A manufacturer of rubber seals needed to inspect a variety of its products. Increased sales volumes exceeded the capacity of the inspectors, resulting in more defective parts being shipped to customers. This was beginning to adversely affect costs and long-standing customer relationships.

Products were manufactured using a proprietary continual stamping process which produced large volumes. The wear and batch inconsistencies resulted in a repeatable percentage of parts with the primary defects: flash and voids. Because the process was mature and repeatable, management was reluctant to change it. Because the percentage of defects was fairly fixed and detected defective parts were recycled into the process, management explored an automated inspection option to support the increased sales volume.
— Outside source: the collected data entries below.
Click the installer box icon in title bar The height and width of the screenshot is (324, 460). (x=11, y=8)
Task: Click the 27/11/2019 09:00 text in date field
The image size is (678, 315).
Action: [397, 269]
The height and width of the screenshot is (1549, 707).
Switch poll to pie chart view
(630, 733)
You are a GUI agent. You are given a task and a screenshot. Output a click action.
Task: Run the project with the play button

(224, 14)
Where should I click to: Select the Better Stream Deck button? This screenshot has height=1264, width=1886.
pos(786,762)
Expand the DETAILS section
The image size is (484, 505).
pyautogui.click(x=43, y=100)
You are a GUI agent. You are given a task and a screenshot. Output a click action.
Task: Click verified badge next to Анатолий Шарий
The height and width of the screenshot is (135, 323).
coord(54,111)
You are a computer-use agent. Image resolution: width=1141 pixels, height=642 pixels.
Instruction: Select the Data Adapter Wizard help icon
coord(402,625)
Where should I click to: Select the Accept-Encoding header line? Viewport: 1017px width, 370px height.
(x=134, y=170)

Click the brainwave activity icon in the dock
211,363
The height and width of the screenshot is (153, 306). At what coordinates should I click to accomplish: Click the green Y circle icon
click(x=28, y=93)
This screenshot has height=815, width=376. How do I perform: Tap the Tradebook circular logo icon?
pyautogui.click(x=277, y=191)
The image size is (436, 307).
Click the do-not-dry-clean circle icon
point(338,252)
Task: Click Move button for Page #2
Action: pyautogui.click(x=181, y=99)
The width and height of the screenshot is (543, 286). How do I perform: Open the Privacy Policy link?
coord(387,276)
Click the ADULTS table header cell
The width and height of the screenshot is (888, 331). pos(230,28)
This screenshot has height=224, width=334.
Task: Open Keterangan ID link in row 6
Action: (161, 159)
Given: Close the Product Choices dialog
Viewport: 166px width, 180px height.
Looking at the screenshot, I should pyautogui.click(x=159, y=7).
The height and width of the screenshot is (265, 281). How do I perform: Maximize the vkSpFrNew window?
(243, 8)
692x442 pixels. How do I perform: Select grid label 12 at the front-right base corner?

The challenge was to introduce a 100%-part inspection methodology for the product. After evaluating several inspection concepts, management selected a non-contact visual inspection method. Major technical issues were:

  • A part handling system for inspection needed to be developed
  • All sides of the parts were to be inspected
  • Flash and voids were to be detected simultaneously
  • Rubber by its nature is pliable and non-reflective
  • Required inspection rates were up to 600 parts per minute (10/second)


The picture at the right shows a simplified layout. The actual installation consisted of successive multiple identical stations for a total of eight cameras: four back lit to detect flash and four front lit to detect voids.

A sensor detects the part at the 3 o'clock position. A sensor pulse and an encoder pulse are sent to the controller; the controller stores the relative position of the "current" part. When that part reaches the 6 o'clock location, the controller sends a pulse to the backlit camera and light; followed by a pulse to the front lit camera and light. The ability of the controller to coordinate the part detection, multiple camera/ lighting pulses and a single reject station was indispensable to the operation of this work cell.